I've noticed that np.unique
might get slower in some cases if not passing True
to return_index
parameter.
a = np.ones(shape = (1000, 50), dtype=int)
a[:,-7:] = [10000, -4750, -4750, 95, 95, 95, 95]
arr = np.cumsum(a.ravel())
%timeit np.unique(arr)
%timeit np.unique(arr, return_index=True)
%timeit np.unique(arr, return_index=True, return_inverse=True)
%timeit np.unique(arr, return_index=True, return_inverse=True, return_counts=True)
1.14 ms ± 22.3 µs per loop (mean ± std. dev. of 7 runs, 1000 loops each)
711 µs ± 6.78 µs per loop (mean ± std. dev. of 7 runs, 1000 loops each)
955 µs ± 19.3 µs per loop (mean ± std. dev. of 7 runs, 1000 loops each)
1.3 ms ± 143 µs per loop (mean ± std. dev. of 7 runs, 1000 loops each)
It doesn't occur usually with other kinds of data. What is happening here?
CodePudding user response:
The difference occurs because the data in your example is sorted. unique
sorts the data, and when return_index=True
, a stable merge-sort algorithn is used.

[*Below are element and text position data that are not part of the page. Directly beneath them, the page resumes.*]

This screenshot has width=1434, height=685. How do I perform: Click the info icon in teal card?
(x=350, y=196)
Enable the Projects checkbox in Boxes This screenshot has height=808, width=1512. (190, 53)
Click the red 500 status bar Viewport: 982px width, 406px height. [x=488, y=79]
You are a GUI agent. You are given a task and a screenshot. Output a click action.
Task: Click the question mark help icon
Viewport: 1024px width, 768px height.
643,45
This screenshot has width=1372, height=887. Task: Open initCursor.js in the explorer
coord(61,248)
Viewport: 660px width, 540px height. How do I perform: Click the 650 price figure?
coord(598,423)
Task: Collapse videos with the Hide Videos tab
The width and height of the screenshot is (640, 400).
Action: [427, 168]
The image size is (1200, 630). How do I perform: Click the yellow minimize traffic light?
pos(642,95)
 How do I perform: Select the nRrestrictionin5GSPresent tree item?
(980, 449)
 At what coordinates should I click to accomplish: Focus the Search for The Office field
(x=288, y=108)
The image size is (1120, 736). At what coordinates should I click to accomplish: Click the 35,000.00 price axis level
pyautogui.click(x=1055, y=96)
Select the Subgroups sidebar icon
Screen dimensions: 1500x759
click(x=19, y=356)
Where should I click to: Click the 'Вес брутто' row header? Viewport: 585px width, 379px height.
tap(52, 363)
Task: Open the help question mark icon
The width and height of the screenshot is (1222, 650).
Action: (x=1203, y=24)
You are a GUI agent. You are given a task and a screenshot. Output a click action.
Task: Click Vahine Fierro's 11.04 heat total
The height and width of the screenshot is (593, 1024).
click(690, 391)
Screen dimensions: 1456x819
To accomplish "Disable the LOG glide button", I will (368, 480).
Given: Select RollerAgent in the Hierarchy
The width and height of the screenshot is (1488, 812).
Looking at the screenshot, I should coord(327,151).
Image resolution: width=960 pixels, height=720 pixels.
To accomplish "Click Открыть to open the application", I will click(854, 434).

When merge-sort is applied to data that is already sorted, the algorithm will make just one pass through the data, so it is very fast.
For example, in the follow, arr
is an array of nondecreasing values:
In [10]: arr = np.random.randint(0, 3, size=50000).cumsum()
In [11]: arr
Out[11]: array([ 1, 3, 4, ..., 49892, 49892, 49894])
The default sort algorithm takes almost 8 times as long as the merge-sort:
In [12]: %timeit np.sort(arr)
386 µs ± 6.23 µs per loop (mean ± std. dev. of 7 runs, 1000 loops each)
In [13]: %timeit np.sort(arr, kind='mergesort')
49.5 µs ± 708 ns per loop (mean ± std. dev. of 7 runs, 10000 loops each)
You can see the code that ends up doing the actual work of finding the unique values here: https://github.com/numpy/numpy/blob/6ff787b93d46cca6d31c370cfd9543ed573a98fc/numpy/lib/arraysetops.py#L320-L361
CodePudding user response:
arr = np.round(np.random.rand(50000) * 50).astype('int')
%timeit np.unique(arr)
%timeit np.unique(arr, return_index=True)
%timeit np.unique(arr, return_index=True, return_inverse=True)
%timeit np.unique(arr, return_index=True, return_inverse=True, return_counts=True)
274 µs ± 1.01 µs per loop (mean ± std. dev. of 7 runs, 1000 loops each)
352 µs ± 539 ns per loop (mean ± std. dev. of 7 runs, 1000 loops each)
397 µs ± 609 ns per loop (mean ± std. dev. of 7 runs, 1000 loops each)
414 µs ± 555 ns per loop (mean ± std. dev. of 7 runs, 1000 loops each)
Data in your array are all unique. Random data with duplicates didn't reproduce this behavior. My best guess is NumPy has some optimization for near-all-unique arrays when return_index is specified.